Américo Agostinho, a researcher at CINTESIS – Center for Health Technology and Services Research was awarded a research grant of 200 thousand Swiss francs, funded by the University Hospitals of Geneva (HUG), to develop a tool that may reduce in more than 25% the errors in the administration of antibiotics for surgical prophylaxis.

The project is entitled Improving perioperative antimicrobial prophylaxis by the use of a computerized decision support system, and it aims to evaluate the effectiveness of a computerized decision support system to improve the quality of the administration of perioperative antimicrobial prophylaxis, after verifying its clinical impact in the prevention of surgical site infections in the hip, knee, colon, rectum, lumbar neurosurgery, and cardiac surgeries. The work is being developed in the framework of the researcher’s PhD thesis within the Doctoral Program in Clinical and Health Services Research (PDICSS in Portuguese) of the Faculty of Medicine of the University of Porto (FMUP).

That is, “just as a GPS indicates the way forward, the system we are developing will tell doctors in the operating theater what antibiotics to administer, in what amount and in what time interval (leaving always the possibility of whether or not to follow this indication). However, this reminder will allow to reduce errors of administration,” explains Américo Agostinho.

According to international guidelines, there is an antibiotic recommended for each surgery, depending on the risk of infection associated with the operation. However, due to several factors (emergency, inexperience, lack of time, etc.) there are error rates around 30% in the administration of antibiotics for surgical prophylaxis. “These errors increase hospital infections as well as antimicrobial resistance,” says the researcher who is a specialist in the field of prevention of infections.

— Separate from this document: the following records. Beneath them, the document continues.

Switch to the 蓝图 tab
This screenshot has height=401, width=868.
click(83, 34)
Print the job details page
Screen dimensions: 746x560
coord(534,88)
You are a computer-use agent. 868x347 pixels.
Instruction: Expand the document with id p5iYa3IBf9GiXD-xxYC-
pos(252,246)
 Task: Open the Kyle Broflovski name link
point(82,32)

Thus, the new program will collect data from the patient that is already in the hospital’s computer system (such as surgery type, patient weight, allergies, whether or not there are pathogenic microbial agents …) to propose the most appropriate antibiotic and recall if it should be re-administered, in case the surgery lasts for several hours.

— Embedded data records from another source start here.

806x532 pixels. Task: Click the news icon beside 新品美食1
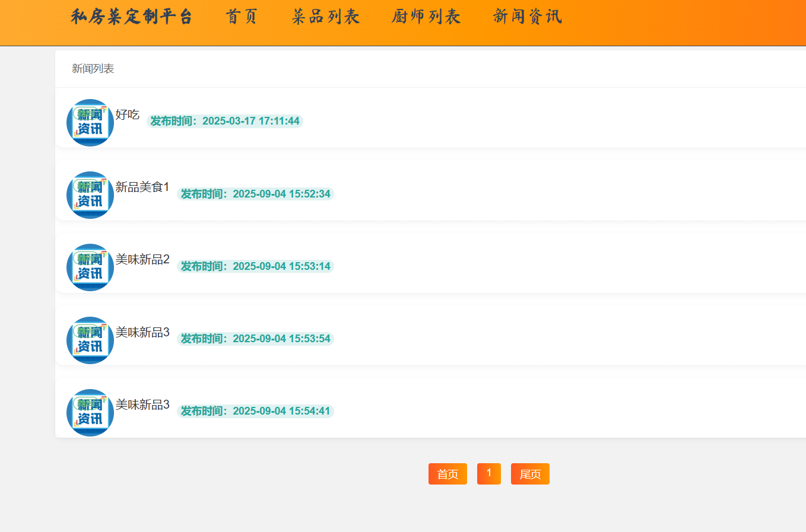(90, 195)
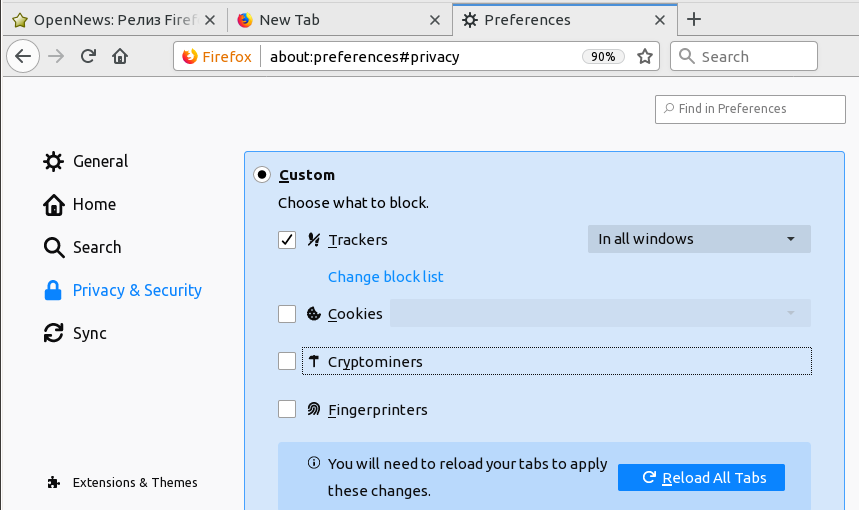This screenshot has height=510, width=859.
Task: Click the back navigation arrow
Action: (x=24, y=57)

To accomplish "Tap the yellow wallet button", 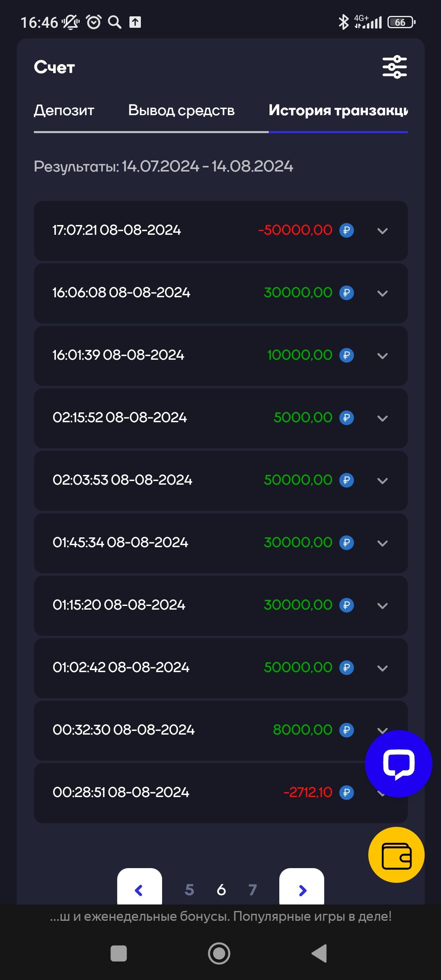I will [x=396, y=854].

It should be noted that hospital infections have been recognized by the World Health Organization (WHO) as one of the factors that most compromise patient safety in health care delivery. As written in the abstract of the awarded project, “infections at the surgical site are responsible for 20 to 30% of hospital infections, but they have the greatest influence in terms of morbidity, mortality, and expenses for hospitals and for society.”

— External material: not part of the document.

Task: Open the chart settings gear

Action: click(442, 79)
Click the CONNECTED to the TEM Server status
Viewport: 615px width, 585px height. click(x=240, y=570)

Surgical site infection rates range from 2% to 20%, depending on the hospital and type of surgery, with an estimated mortality rate of 0.4-0.8%. “This means that around the world, every year, about 7 million patients develop an infection acquired at the surgical site, of which 1 million die,” says the researcher.

Américo Agostinho says that he is honored with the award of the funding and attributes the success of his project to the knowledge gained at the HUGs and to the skills and methodology developed at PDICSS. “I have no doubt that the training in this doctorate was a determining factor so that I could design a scientific project of high public interest, with a high methodological level, capable of competing and overcoming the other 15 researchers who were also competing,” explains the researcher, recommending this doctoral program as a “solid, innovative and scientifically relevant training”.

Américo Agostinho is a nurse specialized in infection prevention and control at HUG, led by Didier Pittet, a world reference in the field of hand hygiene.

The project will involve seven researchers from HUG, a researcher from the University of São Paulo and two researchers from CINTESIS.